Even Taiwan sends dancers to Csango Festival
According to szoljon.hu, the basic purpose of Csango Festival is still unchanged. This purpose is – and has always been since the beginning – to present the values of the Hungarian culture beyond the borders – Gábor Szűcs, festival director and artistic director of Jászság Népi Együttes, stated at the press conference.
This year’s Csango Festival will take place between 8-13 August, for the 27th time. It is also known as the Folklore Festival of Minorities.
Besides getting to know the music and dance of the Csangos from Moldavia and Gyimes, this event also has the opportunity to present the culture of those foreign territories where Hungarians live and the social values of the Hungarian immigrants.
The festival director also emphasized that the power of folk dance in keeping and protecting our culture is beyond dispute in any cases of the Hungarian communities’ survival or development.

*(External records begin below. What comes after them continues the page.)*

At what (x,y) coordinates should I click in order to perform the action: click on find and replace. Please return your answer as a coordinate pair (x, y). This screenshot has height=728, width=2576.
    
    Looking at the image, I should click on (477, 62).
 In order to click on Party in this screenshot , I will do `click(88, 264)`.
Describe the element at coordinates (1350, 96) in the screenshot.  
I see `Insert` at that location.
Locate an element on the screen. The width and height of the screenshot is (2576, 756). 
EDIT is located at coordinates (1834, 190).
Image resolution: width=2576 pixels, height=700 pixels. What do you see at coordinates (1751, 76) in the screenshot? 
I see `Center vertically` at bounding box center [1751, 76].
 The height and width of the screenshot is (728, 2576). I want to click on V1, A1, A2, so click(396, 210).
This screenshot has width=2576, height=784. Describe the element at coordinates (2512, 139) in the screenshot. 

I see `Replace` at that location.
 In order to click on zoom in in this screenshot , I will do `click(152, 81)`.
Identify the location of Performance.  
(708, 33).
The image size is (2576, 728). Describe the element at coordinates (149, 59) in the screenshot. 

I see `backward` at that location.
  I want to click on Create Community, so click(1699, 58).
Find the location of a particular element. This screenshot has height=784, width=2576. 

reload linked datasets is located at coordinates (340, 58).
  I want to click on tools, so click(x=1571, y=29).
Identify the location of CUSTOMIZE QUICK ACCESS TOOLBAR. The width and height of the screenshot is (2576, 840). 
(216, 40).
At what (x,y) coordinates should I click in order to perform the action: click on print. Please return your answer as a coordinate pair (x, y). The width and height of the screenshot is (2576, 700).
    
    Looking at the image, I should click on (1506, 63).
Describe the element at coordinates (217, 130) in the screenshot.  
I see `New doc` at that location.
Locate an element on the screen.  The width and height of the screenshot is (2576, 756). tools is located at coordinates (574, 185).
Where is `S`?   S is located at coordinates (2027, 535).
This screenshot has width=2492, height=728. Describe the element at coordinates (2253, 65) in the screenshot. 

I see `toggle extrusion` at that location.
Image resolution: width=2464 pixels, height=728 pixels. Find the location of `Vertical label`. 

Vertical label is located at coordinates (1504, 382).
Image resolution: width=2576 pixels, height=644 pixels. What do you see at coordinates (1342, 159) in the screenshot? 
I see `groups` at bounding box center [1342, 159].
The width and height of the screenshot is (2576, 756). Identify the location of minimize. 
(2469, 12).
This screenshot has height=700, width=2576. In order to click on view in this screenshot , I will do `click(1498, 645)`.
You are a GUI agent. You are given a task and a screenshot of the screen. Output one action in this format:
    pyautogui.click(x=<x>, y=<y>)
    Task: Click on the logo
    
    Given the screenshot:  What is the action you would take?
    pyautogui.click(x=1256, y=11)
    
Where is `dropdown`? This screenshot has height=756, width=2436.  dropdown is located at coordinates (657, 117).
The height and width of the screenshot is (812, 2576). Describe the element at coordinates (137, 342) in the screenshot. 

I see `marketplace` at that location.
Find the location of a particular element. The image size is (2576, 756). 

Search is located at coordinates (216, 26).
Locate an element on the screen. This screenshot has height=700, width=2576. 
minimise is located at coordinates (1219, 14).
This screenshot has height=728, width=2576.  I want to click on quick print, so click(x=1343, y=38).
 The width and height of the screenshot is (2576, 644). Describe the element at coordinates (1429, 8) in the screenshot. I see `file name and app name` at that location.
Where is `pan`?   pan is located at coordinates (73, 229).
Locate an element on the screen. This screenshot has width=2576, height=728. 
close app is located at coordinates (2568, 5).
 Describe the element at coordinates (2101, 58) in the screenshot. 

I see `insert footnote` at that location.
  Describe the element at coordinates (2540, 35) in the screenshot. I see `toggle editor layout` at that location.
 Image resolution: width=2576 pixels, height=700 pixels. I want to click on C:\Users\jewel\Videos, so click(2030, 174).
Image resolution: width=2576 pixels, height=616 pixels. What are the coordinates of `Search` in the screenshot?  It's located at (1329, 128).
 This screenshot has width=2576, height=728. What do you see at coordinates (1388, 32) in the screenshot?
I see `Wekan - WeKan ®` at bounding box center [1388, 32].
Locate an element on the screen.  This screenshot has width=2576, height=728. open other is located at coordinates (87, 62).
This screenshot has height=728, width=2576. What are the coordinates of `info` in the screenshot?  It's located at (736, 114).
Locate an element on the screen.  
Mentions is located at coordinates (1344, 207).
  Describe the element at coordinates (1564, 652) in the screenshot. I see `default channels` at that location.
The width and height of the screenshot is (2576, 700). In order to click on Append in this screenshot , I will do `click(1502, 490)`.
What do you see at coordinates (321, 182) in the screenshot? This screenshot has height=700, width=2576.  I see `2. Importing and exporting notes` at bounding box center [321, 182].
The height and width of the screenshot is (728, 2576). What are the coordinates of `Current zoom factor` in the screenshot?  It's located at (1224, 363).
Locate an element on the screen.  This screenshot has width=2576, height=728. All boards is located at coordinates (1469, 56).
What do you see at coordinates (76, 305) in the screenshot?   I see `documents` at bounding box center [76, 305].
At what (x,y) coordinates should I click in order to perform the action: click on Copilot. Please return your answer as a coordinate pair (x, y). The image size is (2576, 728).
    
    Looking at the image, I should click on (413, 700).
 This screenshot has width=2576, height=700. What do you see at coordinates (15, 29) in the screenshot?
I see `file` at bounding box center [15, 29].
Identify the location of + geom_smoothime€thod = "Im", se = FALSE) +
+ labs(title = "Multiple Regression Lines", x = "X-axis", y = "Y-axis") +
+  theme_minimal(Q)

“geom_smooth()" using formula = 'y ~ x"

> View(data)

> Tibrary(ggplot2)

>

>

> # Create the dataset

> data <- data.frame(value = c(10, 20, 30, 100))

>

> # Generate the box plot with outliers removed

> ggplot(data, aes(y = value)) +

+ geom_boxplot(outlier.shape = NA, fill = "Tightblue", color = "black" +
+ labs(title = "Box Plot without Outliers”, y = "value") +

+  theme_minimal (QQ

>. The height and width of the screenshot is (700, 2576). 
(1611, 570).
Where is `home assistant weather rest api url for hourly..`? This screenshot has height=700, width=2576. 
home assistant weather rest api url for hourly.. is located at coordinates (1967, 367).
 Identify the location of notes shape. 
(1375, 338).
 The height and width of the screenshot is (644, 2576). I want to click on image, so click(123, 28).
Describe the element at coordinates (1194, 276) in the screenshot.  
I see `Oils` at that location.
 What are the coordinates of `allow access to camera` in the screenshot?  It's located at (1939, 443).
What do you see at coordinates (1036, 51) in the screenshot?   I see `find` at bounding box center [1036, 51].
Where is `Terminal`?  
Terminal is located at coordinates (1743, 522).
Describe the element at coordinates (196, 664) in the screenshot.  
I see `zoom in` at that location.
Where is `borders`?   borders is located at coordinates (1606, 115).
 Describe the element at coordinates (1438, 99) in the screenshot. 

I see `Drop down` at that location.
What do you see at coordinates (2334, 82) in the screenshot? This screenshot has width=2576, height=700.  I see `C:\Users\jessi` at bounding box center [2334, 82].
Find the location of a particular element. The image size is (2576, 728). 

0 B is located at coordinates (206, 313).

The festival’s undertaken mission is to strengthen these communities further and present their values.
The concerts, dance houses and flea markets of folk art provide great opportunities for the visitors to get to know the folk culture. Csík Zenekar, the Ferenczi György and the Rackajam formation and Parno Graszt are all going to perform in Jászberény among others. Dancers will also come to the festival from foreign countries such as Cyprus, Georgia, Colombia, Taiwan, and Turkey.
Another folklore festival was held in Bonyhád. The Bucovina Folklore Festival was first held in 1990, and Bonyhád joined this event in 1997. It always starts in Poland and finishes in the center of Bucovina, in Chernivtsi, the Ukraine. Ibolya Filóné Ferencz, mayor of Bonyhád stated in her opening speech that this festival is important not only for Bonyhád but also for the nearby towns, where a lot of Székelys live. According to Zbigniew Kowalski, Polish organizer of the festival, the festival is currently held in Poland, Romania, Ukraine, and Hungary, though it used to be held in other countries as well such as Germany, Moldova, and Slovakia.